Many are familiar with the idea of an earlier era's trend making its way back into fashion. For example, side ponytails are no longer solely appropriate for 80's-themed parties. Rather, college women are now wearing their hair on the side when taking notes in psychology 101 lecture and when blasting the stair-master at the school gym. I'm not sure exactly how this phenomenon happens, but once in a while, an ancient way of the past slowly makes its way back into our oh-so-modern lives. So when I read the article "Teacher Emphasizes Old-Fashioned Etiquette" by David Knowles, I couldn't help but hope that Old School was trying to make another comeback.
Briefly, the story tells of a Latin teacher at Gilbert Classical Academy, Cord Ivanyi, who began teaching his students "old-fashioned etiquette". He believed something needed to be done about the harsh way that the boys were treating girls in school and devoted class time to teaching them proper manners. Sitting down with this article, I read about how the boys became accustomed to anything from pulling chairs out for the girls to sit, to standing up whenever a girl entered the room--something I hadn't come across since I read Pride and Prejudice last year. And I was happy to read that the girls loved it.
But some might not. As a women studies major who is familiar with feminist criticism, I have a good feeling that many would view these practices as sexist. Such behavior from men may imply that women are weaker and more helpless. That if women begin to accept this behavior as normal, they will believe in and become comfortable with their dependence on men. But I would like to offer another level of insight.
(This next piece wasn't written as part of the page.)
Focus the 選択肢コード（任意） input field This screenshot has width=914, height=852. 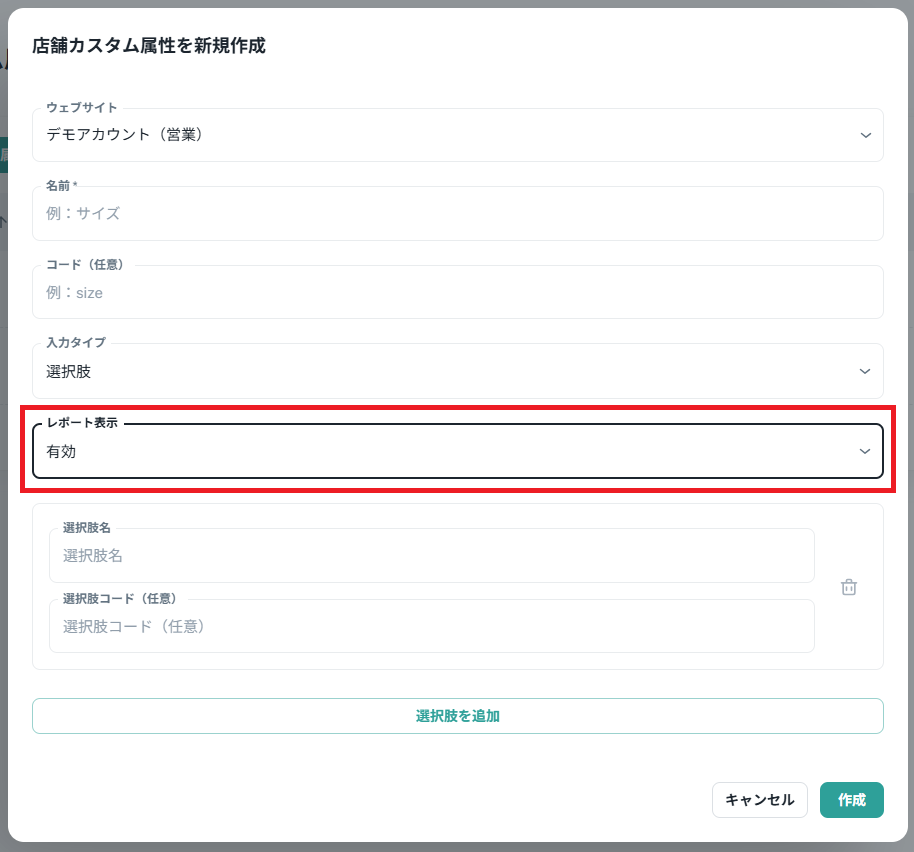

When men and women are seen as the same, men somehow always seem to get the upper-hand. Anatomically, men have a higher capacity to be physical and sexual aggressors. This is no surprise, as most people have read statistics on violence and rape against women and the countless number of organizations supporting women through these tragic experiences. It is in light of this that men should be taught Ivanyi's idea of etiquette--in order to learn a respect that will be stronger than their potential to harm women. Crimes against women do not come out of the blue. They result from a lack of respect for women and an inability to respect boundaries. When boys begin to treat girls harshly, violent action is never too far behind.
More than ever now we are realizing that men and women are not quite the same, after all. And Ivanyi's lessons from the past are finally being called in to shed light on a problem we have been unable to solve.